● What the exercise asks
Reproduce each of the following records verbatim, keeping every line unchanged and in its original order.

● Data provided
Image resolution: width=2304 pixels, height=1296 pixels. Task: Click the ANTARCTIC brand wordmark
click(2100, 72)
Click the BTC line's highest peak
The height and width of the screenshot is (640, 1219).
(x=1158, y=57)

● Answer for the task
Image resolution: width=2304 pixels, height=1296 pixels. Task: Click the ANTARCTIC brand wordmark
click(2100, 72)
Click the BTC line's highest peak
The height and width of the screenshot is (640, 1219).
(x=1158, y=57)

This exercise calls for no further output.